*** MATERIAL TO PROCESS ***
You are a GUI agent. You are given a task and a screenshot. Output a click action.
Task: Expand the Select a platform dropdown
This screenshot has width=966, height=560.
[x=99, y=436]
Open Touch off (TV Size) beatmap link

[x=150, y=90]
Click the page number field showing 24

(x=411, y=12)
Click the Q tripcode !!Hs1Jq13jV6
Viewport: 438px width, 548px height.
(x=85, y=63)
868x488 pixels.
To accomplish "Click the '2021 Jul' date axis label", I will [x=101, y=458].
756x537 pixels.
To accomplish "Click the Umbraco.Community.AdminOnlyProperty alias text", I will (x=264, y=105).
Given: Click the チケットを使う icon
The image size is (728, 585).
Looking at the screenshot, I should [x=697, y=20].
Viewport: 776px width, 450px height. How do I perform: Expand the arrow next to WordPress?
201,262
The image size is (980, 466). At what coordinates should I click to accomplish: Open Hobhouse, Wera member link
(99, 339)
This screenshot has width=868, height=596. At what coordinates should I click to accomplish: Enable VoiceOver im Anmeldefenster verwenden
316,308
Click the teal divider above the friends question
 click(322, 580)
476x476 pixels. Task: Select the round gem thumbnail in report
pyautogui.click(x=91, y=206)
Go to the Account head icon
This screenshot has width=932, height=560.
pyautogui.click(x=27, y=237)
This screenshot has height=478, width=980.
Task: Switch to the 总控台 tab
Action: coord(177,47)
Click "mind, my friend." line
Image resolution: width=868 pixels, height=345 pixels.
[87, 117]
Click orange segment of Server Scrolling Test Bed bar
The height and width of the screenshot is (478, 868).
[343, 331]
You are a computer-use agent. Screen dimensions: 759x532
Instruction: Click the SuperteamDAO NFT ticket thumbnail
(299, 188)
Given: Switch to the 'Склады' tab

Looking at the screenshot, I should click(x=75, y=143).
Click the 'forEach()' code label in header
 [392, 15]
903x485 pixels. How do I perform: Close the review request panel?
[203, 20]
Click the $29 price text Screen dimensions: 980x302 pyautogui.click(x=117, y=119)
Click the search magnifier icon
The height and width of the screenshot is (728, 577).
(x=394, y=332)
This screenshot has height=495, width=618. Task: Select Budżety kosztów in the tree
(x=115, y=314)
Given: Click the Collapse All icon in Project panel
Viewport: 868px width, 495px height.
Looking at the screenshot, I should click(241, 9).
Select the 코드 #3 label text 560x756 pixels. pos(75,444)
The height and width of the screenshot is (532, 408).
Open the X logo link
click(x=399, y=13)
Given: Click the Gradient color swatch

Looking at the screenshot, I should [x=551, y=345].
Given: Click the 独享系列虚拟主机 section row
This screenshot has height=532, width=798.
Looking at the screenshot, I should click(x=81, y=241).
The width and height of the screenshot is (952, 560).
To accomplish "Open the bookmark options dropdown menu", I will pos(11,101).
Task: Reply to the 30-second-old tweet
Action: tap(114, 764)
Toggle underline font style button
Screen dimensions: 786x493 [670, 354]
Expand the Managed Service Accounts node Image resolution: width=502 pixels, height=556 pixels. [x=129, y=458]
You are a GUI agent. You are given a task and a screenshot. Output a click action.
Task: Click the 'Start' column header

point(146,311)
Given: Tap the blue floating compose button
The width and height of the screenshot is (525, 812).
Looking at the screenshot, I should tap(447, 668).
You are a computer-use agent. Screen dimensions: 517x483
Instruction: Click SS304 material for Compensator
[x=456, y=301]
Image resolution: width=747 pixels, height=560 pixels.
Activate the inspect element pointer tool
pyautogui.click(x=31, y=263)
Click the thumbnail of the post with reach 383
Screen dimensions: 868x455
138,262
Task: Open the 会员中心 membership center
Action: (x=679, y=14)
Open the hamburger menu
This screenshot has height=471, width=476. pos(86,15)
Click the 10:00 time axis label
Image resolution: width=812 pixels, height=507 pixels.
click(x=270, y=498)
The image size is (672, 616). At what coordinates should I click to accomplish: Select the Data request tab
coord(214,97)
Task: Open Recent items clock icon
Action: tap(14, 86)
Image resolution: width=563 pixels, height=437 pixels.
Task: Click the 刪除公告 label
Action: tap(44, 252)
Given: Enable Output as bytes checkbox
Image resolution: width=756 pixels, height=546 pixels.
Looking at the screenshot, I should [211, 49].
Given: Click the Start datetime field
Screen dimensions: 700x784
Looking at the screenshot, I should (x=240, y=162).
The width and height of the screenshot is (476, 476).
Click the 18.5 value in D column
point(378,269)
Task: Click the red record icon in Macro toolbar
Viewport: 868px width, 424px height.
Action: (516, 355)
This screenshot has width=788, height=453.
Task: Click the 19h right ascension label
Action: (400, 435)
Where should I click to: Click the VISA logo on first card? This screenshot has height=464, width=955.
*** End of MATERIAL TO PROCESS ***
### EXERCISE
Once you have read the records above, write them out again exactly.

### EXERCISE RESPONSE
You are a GUI agent. You are given a task and a screenshot. Output a click action.
Task: Expand the Select a platform dropdown
This screenshot has width=966, height=560.
[x=99, y=436]
Open Touch off (TV Size) beatmap link

[x=150, y=90]
Click the page number field showing 24

(x=411, y=12)
Click the Q tripcode !!Hs1Jq13jV6
Viewport: 438px width, 548px height.
(x=85, y=63)
868x488 pixels.
To accomplish "Click the '2021 Jul' date axis label", I will [x=101, y=458].
756x537 pixels.
To accomplish "Click the Umbraco.Community.AdminOnlyProperty alias text", I will (x=264, y=105).
Given: Click the チケットを使う icon
The image size is (728, 585).
Looking at the screenshot, I should [x=697, y=20].
Viewport: 776px width, 450px height. How do I perform: Expand the arrow next to WordPress?
201,262
The image size is (980, 466). At what coordinates should I click to accomplish: Open Hobhouse, Wera member link
(99, 339)
This screenshot has width=868, height=596. At what coordinates should I click to accomplish: Enable VoiceOver im Anmeldefenster verwenden
316,308
Click the teal divider above the friends question
 click(322, 580)
476x476 pixels. Task: Select the round gem thumbnail in report
pyautogui.click(x=91, y=206)
Go to the Account head icon
This screenshot has width=932, height=560.
pyautogui.click(x=27, y=237)
This screenshot has height=478, width=980.
Task: Switch to the 总控台 tab
Action: coord(177,47)
Click "mind, my friend." line
Image resolution: width=868 pixels, height=345 pixels.
[87, 117]
Click orange segment of Server Scrolling Test Bed bar
The height and width of the screenshot is (478, 868).
[343, 331]
You are a computer-use agent. Screen dimensions: 759x532
Instruction: Click the SuperteamDAO NFT ticket thumbnail
(299, 188)
Given: Switch to the 'Склады' tab

Looking at the screenshot, I should click(x=75, y=143).
Click the 'forEach()' code label in header
 [392, 15]
903x485 pixels. How do I perform: Close the review request panel?
[203, 20]
Click the $29 price text Screen dimensions: 980x302 pyautogui.click(x=117, y=119)
Click the search magnifier icon
The height and width of the screenshot is (728, 577).
(x=394, y=332)
This screenshot has height=495, width=618. Task: Select Budżety kosztów in the tree
(x=115, y=314)
Given: Click the Collapse All icon in Project panel
Viewport: 868px width, 495px height.
Looking at the screenshot, I should click(241, 9).
Select the 코드 #3 label text 560x756 pixels. pos(75,444)
The height and width of the screenshot is (532, 408).
Open the X logo link
click(x=399, y=13)
Given: Click the Gradient color swatch

Looking at the screenshot, I should [x=551, y=345].
Given: Click the 独享系列虚拟主机 section row
This screenshot has height=532, width=798.
Looking at the screenshot, I should click(x=81, y=241).
The width and height of the screenshot is (952, 560).
To accomplish "Open the bookmark options dropdown menu", I will pos(11,101).
Task: Reply to the 30-second-old tweet
Action: tap(114, 764)
Toggle underline font style button
Screen dimensions: 786x493 [670, 354]
Expand the Managed Service Accounts node Image resolution: width=502 pixels, height=556 pixels. [x=129, y=458]
You are a GUI agent. You are given a task and a screenshot. Output a click action.
Task: Click the 'Start' column header

point(146,311)
Given: Tap the blue floating compose button
The width and height of the screenshot is (525, 812).
Looking at the screenshot, I should tap(447, 668).
You are a computer-use agent. Screen dimensions: 517x483
Instruction: Click SS304 material for Compensator
[x=456, y=301]
Image resolution: width=747 pixels, height=560 pixels.
Activate the inspect element pointer tool
pyautogui.click(x=31, y=263)
Click the thumbnail of the post with reach 383
Screen dimensions: 868x455
138,262
Task: Open the 会员中心 membership center
Action: (x=679, y=14)
Open the hamburger menu
This screenshot has height=471, width=476. pos(86,15)
Click the 10:00 time axis label
Image resolution: width=812 pixels, height=507 pixels.
click(x=270, y=498)
The image size is (672, 616). At what coordinates should I click to accomplish: Select the Data request tab
coord(214,97)
Task: Open Recent items clock icon
Action: tap(14, 86)
Image resolution: width=563 pixels, height=437 pixels.
Task: Click the 刪除公告 label
Action: tap(44, 252)
Given: Enable Output as bytes checkbox
Image resolution: width=756 pixels, height=546 pixels.
Looking at the screenshot, I should [211, 49].
Given: Click the Start datetime field
Screen dimensions: 700x784
Looking at the screenshot, I should (x=240, y=162).
The width and height of the screenshot is (476, 476).
Click the 18.5 value in D column
point(378,269)
Task: Click the red record icon in Macro toolbar
Viewport: 868px width, 424px height.
Action: (516, 355)
This screenshot has width=788, height=453.
Task: Click the 19h right ascension label
Action: (400, 435)
Where should I click to: Click the VISA logo on first card? This screenshot has height=464, width=955.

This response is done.